Grounded teenager Jessie Campanelli just wants to be left alone that fateful afternoon. Wanting a break from her younger brother Paul, Jessie dares him to spend thirty minutes in the neighborhood haunted house and tells him to bring friends along so he has proof. It seems like a perfect plan; brother stays away, and brother can’t tell on her because he’s not supposed to go anywhere near the abandoned McIntyre home. Only Paul doesn’t come home and his friend loses and arm. Shortly after, the home claims her father, and Jessie soon discovers the house is hungry. Over her teens and into her adulthood, Jessie collects the stories of those who went into the house and never came out. When the house proves that it isn’t done with her, or her young son, Jessie has to return to the place that ruined her life.

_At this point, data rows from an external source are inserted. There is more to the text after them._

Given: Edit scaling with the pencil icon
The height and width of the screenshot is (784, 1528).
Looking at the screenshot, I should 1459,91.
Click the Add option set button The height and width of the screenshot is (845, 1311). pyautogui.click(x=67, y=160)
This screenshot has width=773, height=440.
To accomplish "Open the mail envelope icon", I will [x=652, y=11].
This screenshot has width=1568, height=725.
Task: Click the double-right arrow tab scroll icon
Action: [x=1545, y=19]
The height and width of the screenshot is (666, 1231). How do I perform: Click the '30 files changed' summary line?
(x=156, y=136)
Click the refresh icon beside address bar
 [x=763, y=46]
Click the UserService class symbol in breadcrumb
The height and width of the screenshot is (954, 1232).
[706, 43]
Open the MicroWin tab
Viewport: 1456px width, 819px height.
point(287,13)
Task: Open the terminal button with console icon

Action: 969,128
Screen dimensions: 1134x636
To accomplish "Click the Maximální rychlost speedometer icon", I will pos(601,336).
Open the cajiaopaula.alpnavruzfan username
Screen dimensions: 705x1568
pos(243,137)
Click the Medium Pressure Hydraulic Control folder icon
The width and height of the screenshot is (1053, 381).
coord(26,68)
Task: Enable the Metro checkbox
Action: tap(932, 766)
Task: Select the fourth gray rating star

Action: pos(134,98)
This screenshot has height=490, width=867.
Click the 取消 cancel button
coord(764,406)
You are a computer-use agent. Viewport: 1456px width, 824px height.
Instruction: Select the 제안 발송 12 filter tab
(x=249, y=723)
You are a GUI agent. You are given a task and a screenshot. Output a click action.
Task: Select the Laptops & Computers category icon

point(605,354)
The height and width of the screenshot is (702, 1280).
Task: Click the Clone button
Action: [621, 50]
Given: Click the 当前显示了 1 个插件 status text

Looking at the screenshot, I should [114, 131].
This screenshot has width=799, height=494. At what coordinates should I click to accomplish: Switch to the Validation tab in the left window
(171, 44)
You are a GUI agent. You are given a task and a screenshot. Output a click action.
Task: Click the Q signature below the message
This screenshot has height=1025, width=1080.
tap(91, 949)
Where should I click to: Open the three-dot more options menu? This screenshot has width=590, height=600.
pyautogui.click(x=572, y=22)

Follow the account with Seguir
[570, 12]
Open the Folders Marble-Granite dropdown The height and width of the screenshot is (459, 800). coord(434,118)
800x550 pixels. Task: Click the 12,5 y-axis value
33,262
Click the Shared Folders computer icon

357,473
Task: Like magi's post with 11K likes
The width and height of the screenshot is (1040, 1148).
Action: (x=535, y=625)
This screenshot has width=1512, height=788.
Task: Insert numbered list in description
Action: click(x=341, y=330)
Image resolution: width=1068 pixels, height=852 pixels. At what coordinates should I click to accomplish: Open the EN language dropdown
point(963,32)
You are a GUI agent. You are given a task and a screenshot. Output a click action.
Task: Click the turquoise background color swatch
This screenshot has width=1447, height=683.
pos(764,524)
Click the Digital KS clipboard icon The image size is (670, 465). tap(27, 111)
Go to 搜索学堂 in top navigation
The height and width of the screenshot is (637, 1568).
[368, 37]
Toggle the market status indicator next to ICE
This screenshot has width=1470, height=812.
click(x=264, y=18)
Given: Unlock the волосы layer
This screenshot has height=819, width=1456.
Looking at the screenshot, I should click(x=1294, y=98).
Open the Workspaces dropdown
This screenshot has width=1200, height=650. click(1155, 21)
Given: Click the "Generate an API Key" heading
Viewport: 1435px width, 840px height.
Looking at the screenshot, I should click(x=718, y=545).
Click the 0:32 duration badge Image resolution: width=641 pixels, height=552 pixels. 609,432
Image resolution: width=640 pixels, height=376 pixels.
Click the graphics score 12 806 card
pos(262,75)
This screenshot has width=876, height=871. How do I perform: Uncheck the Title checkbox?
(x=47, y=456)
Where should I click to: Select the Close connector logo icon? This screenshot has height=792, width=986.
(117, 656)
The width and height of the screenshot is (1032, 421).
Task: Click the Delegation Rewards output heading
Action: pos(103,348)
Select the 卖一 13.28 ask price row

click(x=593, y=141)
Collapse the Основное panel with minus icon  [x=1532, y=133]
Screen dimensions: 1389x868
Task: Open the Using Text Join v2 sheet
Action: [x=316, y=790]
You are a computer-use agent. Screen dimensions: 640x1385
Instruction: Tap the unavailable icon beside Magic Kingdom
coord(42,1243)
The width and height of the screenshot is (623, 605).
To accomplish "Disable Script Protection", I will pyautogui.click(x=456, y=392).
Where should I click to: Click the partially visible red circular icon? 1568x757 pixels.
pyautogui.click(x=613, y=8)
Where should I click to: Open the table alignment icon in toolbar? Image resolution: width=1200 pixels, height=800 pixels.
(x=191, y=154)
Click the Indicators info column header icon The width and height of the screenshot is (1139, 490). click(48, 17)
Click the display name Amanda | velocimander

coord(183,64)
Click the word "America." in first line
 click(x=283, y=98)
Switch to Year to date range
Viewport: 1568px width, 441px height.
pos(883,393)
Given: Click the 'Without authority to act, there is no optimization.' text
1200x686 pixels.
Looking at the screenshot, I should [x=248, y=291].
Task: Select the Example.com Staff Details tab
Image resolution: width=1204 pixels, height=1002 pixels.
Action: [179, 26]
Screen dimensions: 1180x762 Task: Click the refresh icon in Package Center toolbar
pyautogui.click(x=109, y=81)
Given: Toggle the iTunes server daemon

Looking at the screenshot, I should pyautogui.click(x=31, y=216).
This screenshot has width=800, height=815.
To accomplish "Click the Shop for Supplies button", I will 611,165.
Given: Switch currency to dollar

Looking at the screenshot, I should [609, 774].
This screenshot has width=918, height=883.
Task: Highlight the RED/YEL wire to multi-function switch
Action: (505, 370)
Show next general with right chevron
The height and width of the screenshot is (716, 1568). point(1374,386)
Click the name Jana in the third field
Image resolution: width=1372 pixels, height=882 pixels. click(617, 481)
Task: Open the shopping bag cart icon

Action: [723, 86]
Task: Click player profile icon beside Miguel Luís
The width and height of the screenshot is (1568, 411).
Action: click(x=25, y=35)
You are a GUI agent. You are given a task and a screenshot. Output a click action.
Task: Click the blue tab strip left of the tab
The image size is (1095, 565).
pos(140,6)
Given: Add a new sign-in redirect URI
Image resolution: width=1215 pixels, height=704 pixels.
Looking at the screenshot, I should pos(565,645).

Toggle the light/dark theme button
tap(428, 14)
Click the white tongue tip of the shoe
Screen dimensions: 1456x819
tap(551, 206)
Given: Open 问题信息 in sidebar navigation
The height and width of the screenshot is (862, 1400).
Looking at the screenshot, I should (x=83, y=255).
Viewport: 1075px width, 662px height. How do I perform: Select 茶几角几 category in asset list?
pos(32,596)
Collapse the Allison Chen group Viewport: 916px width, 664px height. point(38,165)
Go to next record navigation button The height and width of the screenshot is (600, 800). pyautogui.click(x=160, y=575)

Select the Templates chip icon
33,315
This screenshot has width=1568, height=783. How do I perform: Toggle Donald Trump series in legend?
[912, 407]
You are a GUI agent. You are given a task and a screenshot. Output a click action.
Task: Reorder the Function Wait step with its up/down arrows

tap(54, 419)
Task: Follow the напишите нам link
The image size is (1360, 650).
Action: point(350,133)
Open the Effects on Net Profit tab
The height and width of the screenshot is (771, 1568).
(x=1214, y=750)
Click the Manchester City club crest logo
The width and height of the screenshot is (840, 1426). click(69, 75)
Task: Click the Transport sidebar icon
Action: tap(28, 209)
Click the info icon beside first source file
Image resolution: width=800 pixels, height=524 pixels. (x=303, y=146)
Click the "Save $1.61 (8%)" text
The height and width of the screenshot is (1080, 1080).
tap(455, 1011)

Told over the cyclical backdrop of families and neighborhood changes, The Place Where They Buried Your Heart, captures the gut wrenching feeling of being haunted by past traumas. Writer Christina Henry does an excellent job capturing the uncomfortable atmosphere of that one place in your neighborhood you know must be evil. The details of the mysterious home feel twisted and fresh, not just another haunted house regurgitation. Jessie’s grief is palatable and feels genuine, pulling the reader closer and closer into the story until the reader to is obsessed with finding out what makes the McIntyre home tick. This book was not only atmospheric, but it also made me burst into tears at one point (not a complaint). It can be really easy to get burned out on haunted house horror, but Christina Henry’s The Place Where They Buried Your Heart is right up there with the greats like The September House by Carissa Orlando. It captures the reader’s attention and holds on.
The Place Where They Buried Your Heart is available from Berkley Publishing Group November 4, 2025.